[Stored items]
—————

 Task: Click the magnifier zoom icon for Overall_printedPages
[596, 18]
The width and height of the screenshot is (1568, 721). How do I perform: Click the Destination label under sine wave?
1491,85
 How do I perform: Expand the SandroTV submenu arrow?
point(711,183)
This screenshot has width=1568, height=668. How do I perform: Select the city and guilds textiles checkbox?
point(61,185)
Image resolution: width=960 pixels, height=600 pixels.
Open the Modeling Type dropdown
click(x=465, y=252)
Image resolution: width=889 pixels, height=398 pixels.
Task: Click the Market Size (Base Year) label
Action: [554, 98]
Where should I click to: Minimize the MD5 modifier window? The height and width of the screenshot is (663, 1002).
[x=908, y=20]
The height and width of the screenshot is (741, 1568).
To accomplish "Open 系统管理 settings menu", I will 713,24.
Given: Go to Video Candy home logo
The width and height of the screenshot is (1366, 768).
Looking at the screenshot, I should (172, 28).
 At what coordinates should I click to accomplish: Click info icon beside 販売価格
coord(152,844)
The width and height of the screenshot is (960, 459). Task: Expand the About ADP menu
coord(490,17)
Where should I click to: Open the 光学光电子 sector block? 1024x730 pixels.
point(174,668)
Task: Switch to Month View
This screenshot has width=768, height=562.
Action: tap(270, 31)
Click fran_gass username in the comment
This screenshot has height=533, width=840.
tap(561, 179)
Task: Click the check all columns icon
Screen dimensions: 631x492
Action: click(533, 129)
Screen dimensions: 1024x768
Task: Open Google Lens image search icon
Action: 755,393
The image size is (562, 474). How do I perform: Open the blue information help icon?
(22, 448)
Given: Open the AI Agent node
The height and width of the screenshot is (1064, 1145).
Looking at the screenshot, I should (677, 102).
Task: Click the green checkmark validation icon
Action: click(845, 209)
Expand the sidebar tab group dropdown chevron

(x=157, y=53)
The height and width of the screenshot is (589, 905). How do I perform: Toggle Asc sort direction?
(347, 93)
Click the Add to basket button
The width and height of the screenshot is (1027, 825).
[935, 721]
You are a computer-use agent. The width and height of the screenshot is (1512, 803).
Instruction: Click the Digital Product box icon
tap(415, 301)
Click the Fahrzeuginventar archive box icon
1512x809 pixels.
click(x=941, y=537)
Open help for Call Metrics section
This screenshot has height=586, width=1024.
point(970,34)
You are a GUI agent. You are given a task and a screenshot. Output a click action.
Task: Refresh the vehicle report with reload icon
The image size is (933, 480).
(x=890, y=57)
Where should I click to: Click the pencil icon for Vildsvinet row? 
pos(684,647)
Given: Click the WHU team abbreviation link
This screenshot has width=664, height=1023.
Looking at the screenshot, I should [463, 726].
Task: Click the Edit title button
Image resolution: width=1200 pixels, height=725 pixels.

—————

### Your task
Please count the lines in the records that contain "button" and reply with the count alone.

### Answer for this exercise
2